Poet/publisher Jake Berry once said that reading this kind of poetry is like listening to music. Its beauty is in the experience, in the immediate aesthetic response. And like music, our response to it is more emotional than lexical, but it also brings with it emotion intertwined with intellect.
A book of poems like May’s Tracking Systems is not for the faint of heart. It is a kind of poetry not intended to make sense, at least not in any conventional way, but May’s rich, multi-layered wordplay rewards thoughtful probing, providing quests for sense with even deeper insights.
The book opens with the title poem introducing by name a theme that runs throughout the collection. Several poems portray a palpable dread of being watched, of satellites, computers, even neighbors. The poem begins:
The mailman came at noon and the moon
Was far offline. The G.P.S.
Tracked the moonlight and tracked
My thoughts. Two birds (not sure what kind)
Dwelled within my mind, two houses,
A dog and the moon, the airwaves:
Infinite and loony.
The first thing we notice is May’s juxtaposition of the ordinary with the unexpected, the everyday with the seemingly nonsensical. Once we get past our initial questionings of sense, however, we quickly notice the lushness of the language, the repetition of vowel and consonant sounds, the internal rhyme. And then we notice the central metaphor presented by the title, tracking systems that track our communication and our thoughts, that track nature even better than nature does itself. The birds, the first of many echoes of Wallace Stevens in the book, become yet another reminder of our dichotomous world that is beyond both our comprehension and capacity.

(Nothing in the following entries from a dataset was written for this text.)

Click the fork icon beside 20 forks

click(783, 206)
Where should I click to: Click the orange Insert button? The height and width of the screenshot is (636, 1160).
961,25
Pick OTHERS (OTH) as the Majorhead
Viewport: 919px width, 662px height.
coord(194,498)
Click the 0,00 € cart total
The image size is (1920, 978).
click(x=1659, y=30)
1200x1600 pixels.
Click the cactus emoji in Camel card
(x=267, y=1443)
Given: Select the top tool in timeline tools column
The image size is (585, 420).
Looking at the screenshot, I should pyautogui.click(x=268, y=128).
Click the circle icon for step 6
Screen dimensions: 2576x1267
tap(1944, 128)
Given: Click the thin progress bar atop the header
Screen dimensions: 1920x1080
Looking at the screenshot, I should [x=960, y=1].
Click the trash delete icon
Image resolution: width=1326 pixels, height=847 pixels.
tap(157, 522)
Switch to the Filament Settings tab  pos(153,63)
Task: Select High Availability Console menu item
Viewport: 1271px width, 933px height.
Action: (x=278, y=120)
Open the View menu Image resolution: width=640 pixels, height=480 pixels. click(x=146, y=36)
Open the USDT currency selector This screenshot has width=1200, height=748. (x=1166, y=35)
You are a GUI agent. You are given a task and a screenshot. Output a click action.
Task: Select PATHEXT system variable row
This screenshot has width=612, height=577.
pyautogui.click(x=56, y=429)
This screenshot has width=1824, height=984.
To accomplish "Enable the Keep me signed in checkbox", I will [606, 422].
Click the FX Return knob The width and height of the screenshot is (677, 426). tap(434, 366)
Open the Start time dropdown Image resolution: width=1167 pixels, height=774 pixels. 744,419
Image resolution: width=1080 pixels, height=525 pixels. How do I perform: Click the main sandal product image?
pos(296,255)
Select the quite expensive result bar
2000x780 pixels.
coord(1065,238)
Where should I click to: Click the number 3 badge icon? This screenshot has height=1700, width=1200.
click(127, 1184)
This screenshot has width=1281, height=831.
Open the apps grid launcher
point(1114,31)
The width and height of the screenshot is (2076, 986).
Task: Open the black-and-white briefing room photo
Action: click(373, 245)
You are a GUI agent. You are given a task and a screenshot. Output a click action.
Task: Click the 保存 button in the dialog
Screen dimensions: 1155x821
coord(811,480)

As the poem continues, we catch a glimpse into what May appears to be up to: “I changed the page / Into a tracking system.” The poem ends with the tracking system coming to roost in the everyday:
Rang and the sun proceeded
To huff and puff, huff and puff.
This notion of tracking also appears in “Four Attempts at Intimidation,” where “The satellites we use to detect the machete carried by some unregistered democracy,” and “The satellites in the western sky fly low to look in my window.”
Another theme that runs through Tracking Systems is fixedness. The entire volume drives continually toward the fixed. For instance, in “God Is the Present Moment,” the computer flows, while what should be real is fixed.
The gotcha/ constant fixed to seam. The parenthetical to
shatter, to know. She prayed to the real. She combed her
hair, she felt the same way again. She wanted to walk
beside it. She wanted the flag to rise and to see the
feathered wing. In fixed meditation, she laid it down on
the rock. Just to know ancient w/out the usual…
This concept of the fixed continues in “The Museum Closes at Five.” Its opening sentences, perhaps the best in the book, wonderfully capture what would seem to be the book’s most incessant message, that to know is to reify:
He made something. He made summary. The Sumerian or ancient Babylonian.
Later, this point is made even more strongly with the lines:
Nothing left for the tale-teller but to sell the truth. To
leave the slow-witted in their rowboat, looking at the
splinters in their hands.
This image of the truth we are sold as mere splinters aims directly at what I perceive to be May’s aesthetic.
The book is not simply an anthem to the elusive, however. It does achieve fleeting moments of lucidity, indeed of deep and lasting beauty. In “The Winged Divine,” a cavalier represents something lost in the past, honor and value in life, perhaps even the divine that has been left in the past, replaced by cold modernity.
In “Sketches for Tara Faber,” May presents what would seem to be the foundation of his aesthetic.
We peered through the trailer’s
underpinning into the vast dark glory
that is the poem.
Down the hill, we could see
through the dark,
the pale blank wall before
its illumination. Moving images
thwart the imagination.
The way to poetry is through the underpinnings amid the darkness, and while the imagination may well be thwarted by “moving images,” it is shut down, even tracked down, by fixedness. April 2011
Robert Gray, the author of Drew: Poems from Blue Water and I Wish That I Were Langston Hughes, lives in Mobile.